Grand Tour
The Great Roads of Norway
Five days south from the Atlantic Road to the fjord at Flåm, over Trollstigen, the Eagle Road and the highest pass in Norway.

This is the classic Norwegian shape: begin on the Atlantic Road north of Molde, where the bridges vault from skerry to skerry, and work south through Romsdal and the fjord country to finish at Flåm, deep in the Sognefjord. Five days take in Trollstigen's hairpin wall, the Eagle Road's descent into Geiranger, eleven miles of hand-built gravel over Strynefjellet, the great crossing of Sognefjellet, and a last bare run over Aurlandsfjellet.

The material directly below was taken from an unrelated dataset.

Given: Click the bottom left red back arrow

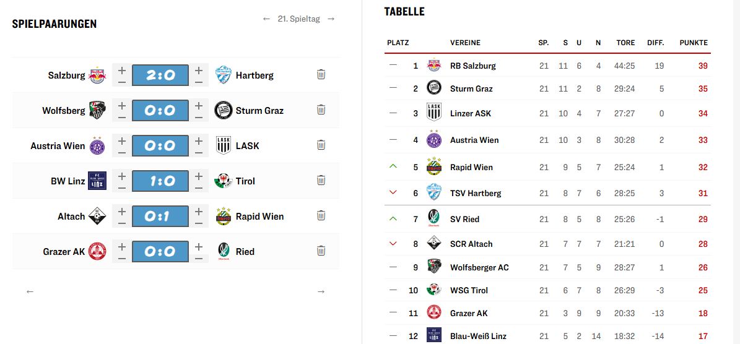Looking at the screenshot, I should [x=30, y=291].
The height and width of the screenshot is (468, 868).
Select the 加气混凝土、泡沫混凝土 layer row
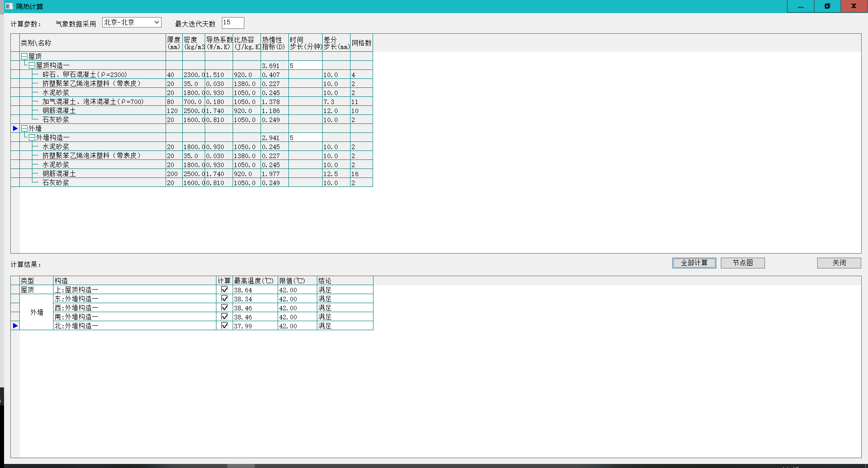coord(93,102)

Ferries stitch the days together, brief, frequent and part of the pleasure, so build in time for them and for the queues behind motorhomes in July. Be realistic about the season too: every high road here closes for winter, most open in late May or June, and fresh snow can shut any of them overnight. Distances look short on the map and never are.
The Atlantic Road
Overnight: MoldeStart in Kristiansund, take the undersea tunnel to Averøy and cross the Atlantic Road's eight bridges as they skip between the skerries, Storseisundet rearing in the middle. The whole thing is over in twenty minutes, so drive it twice if the sea is up, then follow route 64 down the coast to Molde.

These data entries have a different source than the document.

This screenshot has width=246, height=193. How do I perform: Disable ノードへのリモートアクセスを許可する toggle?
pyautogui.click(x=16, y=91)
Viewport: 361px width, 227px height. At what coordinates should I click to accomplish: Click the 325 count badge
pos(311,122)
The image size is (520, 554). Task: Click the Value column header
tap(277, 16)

Trollstigen and the Eagle Road
Overnight: GeirangerFerry across Langfjorden and skirt round to Åndalsnes, then climb Trollstigen's eleven hairpins up the valley wall and continue south through Valldalen to the short Linge ferry. From Eidsdal the Eagle Road carries you over the shoulder and unwinds down to Geiranger with the fjord in view the whole way.
The old Strynefjell road
Overnight: StrynClimb out of Geiranger past Flydalsjuvet to meet route 15 near Grotli, then turn off for the old Strynefjell road: well-kept gravel between dry stone guard walls and snow poles, finished in 1894 and kept much as it was. Drop past Videfossen to the green water at Hjelle and run on into Stryn for the night.
Sognefjellet
Overnight: SogndalThe morning is the necessary link: route 15 east through the Strynefjell tunnels and down Ottadalen to Lom and its stave church. Sognefjellet fills the afternoon, fifty-one miles up Bøverdalen and over the bare top at 1,434 metres with glaciers in sight, then down the Turtagrø hairpins to Skjolden and along Lustrafjorden to Sogndal.
The Snow Road to Flåm
Overnight: FlåmThe short Mannheller to Fodnes ferry crosses the Sognefjord and puts you in Lærdal for the finale: the Snow Road over Aurlandsfjellet, bare rock and old drifts even in high summer, with the world's longest road tunnel underneath as the bad-weather way round. Stop at the Stegastein platform on the descent, then follow the fjord the last few miles from Aurland to Flåm.